Requirement :: Transcribe the records in full, keeping every character as it is.

Dataset ::
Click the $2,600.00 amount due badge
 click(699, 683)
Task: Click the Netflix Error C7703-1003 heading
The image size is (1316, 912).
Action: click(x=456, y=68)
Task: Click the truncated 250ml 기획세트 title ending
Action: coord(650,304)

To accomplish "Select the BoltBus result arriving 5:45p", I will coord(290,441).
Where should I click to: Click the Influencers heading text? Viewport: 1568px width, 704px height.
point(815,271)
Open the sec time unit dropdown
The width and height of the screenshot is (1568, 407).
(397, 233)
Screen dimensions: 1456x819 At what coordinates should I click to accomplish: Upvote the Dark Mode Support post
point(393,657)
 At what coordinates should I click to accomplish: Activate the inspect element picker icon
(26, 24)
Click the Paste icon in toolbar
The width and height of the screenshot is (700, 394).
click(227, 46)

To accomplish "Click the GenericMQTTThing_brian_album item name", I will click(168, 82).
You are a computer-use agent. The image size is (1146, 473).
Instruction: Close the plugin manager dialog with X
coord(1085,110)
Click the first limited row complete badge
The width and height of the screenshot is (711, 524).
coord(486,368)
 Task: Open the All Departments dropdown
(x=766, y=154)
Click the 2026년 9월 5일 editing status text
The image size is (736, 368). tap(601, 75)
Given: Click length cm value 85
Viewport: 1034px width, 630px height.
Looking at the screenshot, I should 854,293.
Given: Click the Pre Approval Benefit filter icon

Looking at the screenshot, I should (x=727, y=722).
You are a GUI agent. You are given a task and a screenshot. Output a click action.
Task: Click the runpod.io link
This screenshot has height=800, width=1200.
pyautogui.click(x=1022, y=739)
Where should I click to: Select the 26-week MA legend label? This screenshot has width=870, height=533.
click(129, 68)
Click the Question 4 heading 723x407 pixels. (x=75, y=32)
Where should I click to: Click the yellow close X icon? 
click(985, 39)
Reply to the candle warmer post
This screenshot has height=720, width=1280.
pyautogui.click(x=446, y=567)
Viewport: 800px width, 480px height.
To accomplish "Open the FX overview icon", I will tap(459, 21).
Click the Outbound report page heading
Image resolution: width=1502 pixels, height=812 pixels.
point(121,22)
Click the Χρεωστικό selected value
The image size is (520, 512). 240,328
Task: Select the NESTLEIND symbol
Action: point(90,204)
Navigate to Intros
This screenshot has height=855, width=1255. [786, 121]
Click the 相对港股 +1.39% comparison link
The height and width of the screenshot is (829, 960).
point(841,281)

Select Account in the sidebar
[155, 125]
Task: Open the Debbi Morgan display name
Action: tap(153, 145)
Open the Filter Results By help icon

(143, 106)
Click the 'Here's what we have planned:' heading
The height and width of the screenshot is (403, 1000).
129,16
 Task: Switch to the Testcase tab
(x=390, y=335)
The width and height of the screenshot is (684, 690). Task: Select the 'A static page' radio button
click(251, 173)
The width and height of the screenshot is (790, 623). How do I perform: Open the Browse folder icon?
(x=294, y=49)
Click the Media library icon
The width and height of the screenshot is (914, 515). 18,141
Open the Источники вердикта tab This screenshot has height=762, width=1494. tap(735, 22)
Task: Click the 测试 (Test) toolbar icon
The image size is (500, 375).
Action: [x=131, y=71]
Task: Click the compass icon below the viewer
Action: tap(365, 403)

Written answer ::
Click the $2,600.00 amount due badge
 click(699, 683)
Task: Click the Netflix Error C7703-1003 heading
The image size is (1316, 912).
Action: click(x=456, y=68)
Task: Click the truncated 250ml 기획세트 title ending
Action: coord(650,304)

To accomplish "Select the BoltBus result arriving 5:45p", I will coord(290,441).
Where should I click to: Click the Influencers heading text? Viewport: 1568px width, 704px height.
point(815,271)
Open the sec time unit dropdown
The width and height of the screenshot is (1568, 407).
(397, 233)
Screen dimensions: 1456x819 At what coordinates should I click to accomplish: Upvote the Dark Mode Support post
point(393,657)
 At what coordinates should I click to accomplish: Activate the inspect element picker icon
(26, 24)
Click the Paste icon in toolbar
The width and height of the screenshot is (700, 394).
click(227, 46)

To accomplish "Click the GenericMQTTThing_brian_album item name", I will click(168, 82).
You are a computer-use agent. The image size is (1146, 473).
Instruction: Close the plugin manager dialog with X
coord(1085,110)
Click the first limited row complete badge
The width and height of the screenshot is (711, 524).
coord(486,368)
 Task: Open the All Departments dropdown
(x=766, y=154)
Click the 2026년 9월 5일 editing status text
The image size is (736, 368). tap(601, 75)
Given: Click length cm value 85
Viewport: 1034px width, 630px height.
Looking at the screenshot, I should 854,293.
Given: Click the Pre Approval Benefit filter icon

Looking at the screenshot, I should (x=727, y=722).
You are a GUI agent. You are given a task and a screenshot. Output a click action.
Task: Click the runpod.io link
This screenshot has height=800, width=1200.
pyautogui.click(x=1022, y=739)
Where should I click to: Select the 26-week MA legend label? This screenshot has width=870, height=533.
click(129, 68)
Click the Question 4 heading 723x407 pixels. (x=75, y=32)
Where should I click to: Click the yellow close X icon? 
click(985, 39)
Reply to the candle warmer post
This screenshot has height=720, width=1280.
pyautogui.click(x=446, y=567)
Viewport: 800px width, 480px height.
To accomplish "Open the FX overview icon", I will tap(459, 21).
Click the Outbound report page heading
Image resolution: width=1502 pixels, height=812 pixels.
point(121,22)
Click the Χρεωστικό selected value
The image size is (520, 512). 240,328
Task: Select the NESTLEIND symbol
Action: point(90,204)
Navigate to Intros
This screenshot has height=855, width=1255. [786, 121]
Click the 相对港股 +1.39% comparison link
The height and width of the screenshot is (829, 960).
point(841,281)

Select Account in the sidebar
[155, 125]
Task: Open the Debbi Morgan display name
Action: tap(153, 145)
Open the Filter Results By help icon

(143, 106)
Click the 'Here's what we have planned:' heading
The height and width of the screenshot is (403, 1000).
129,16
 Task: Switch to the Testcase tab
(x=390, y=335)
The width and height of the screenshot is (684, 690). Task: Select the 'A static page' radio button
click(251, 173)
The width and height of the screenshot is (790, 623). How do I perform: Open the Browse folder icon?
(x=294, y=49)
Click the Media library icon
The width and height of the screenshot is (914, 515). 18,141
Open the Источники вердикта tab This screenshot has height=762, width=1494. tap(735, 22)
Task: Click the 测试 (Test) toolbar icon
The image size is (500, 375).
Action: [x=131, y=71]
Task: Click the compass icon below the viewer
Action: tap(365, 403)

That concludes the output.